Detailed phenotypic analyses showed that mosaic border cell clusters containing clones mutant for either sec3GT or secPBac displayed significant migration delay. In wild-type stage-10 egg chambers, almost all (97%) of the border cell clusters reached the oocyte border, whereas 35% (sec3GT) or 43% (secPBac) of the mutant mosaic border cell clusters failed to reach the border by stage 10 (Fig. 1B,C,F).

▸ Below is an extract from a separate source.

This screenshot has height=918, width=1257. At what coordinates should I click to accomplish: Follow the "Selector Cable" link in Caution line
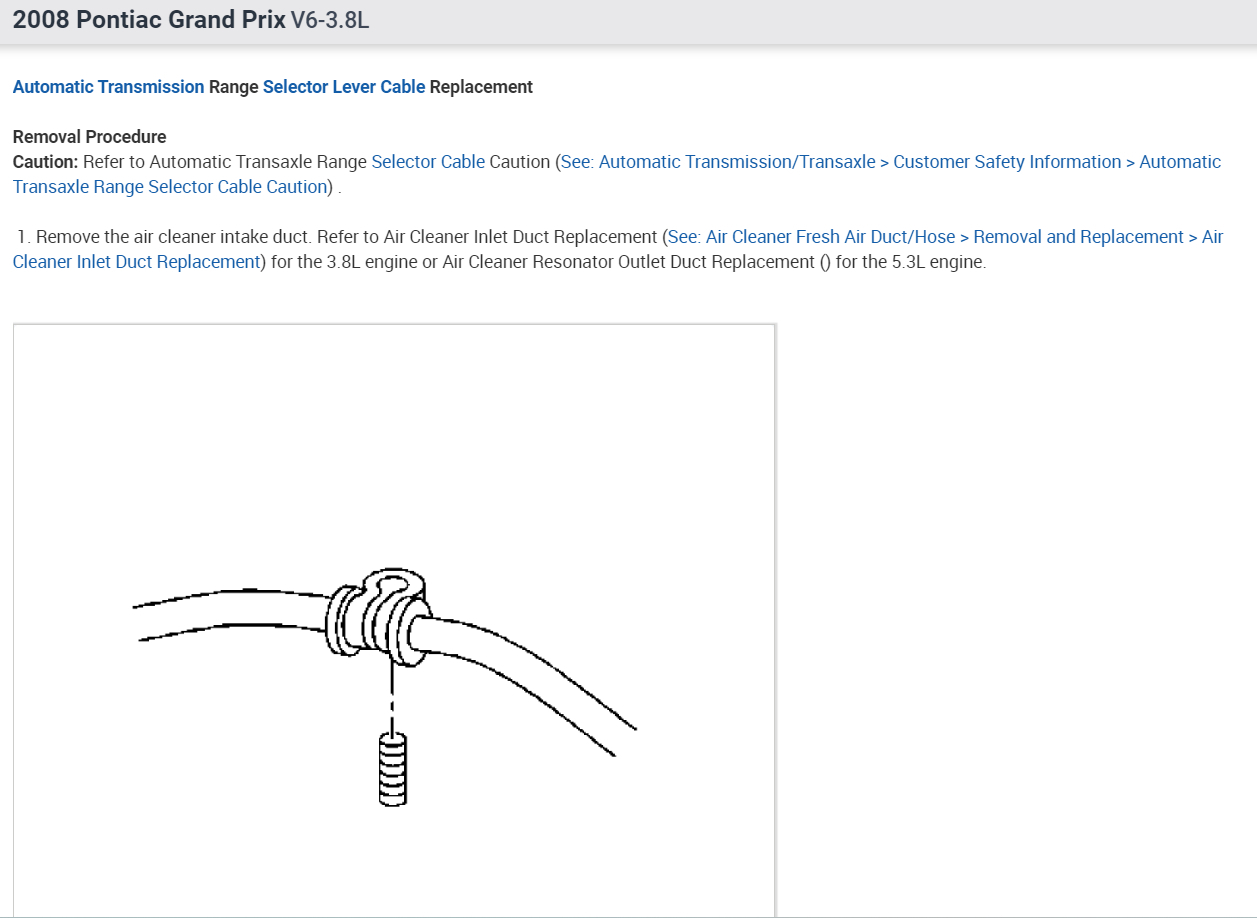[428, 162]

A significant percentage of these delayed border cell clusters stopped at the starting point of the migration route (Fig. 1F). Furthermore, we found that within the mosaic border cell clusters sec3 mutant cells tended to stay at the lagging end, whereas the heterozygous border cells tended to stay at the leading edge (Fig. 1E,E′,G). By contrast, increasing sec3 expression in a single border cell enabled it to become much more likely to be a leading cell within a cluster (supplementary material Fig. S2). Together, these data indicate that Sec3 promotes both the collective migration of border cell clusters and the leading ability of individual border cells.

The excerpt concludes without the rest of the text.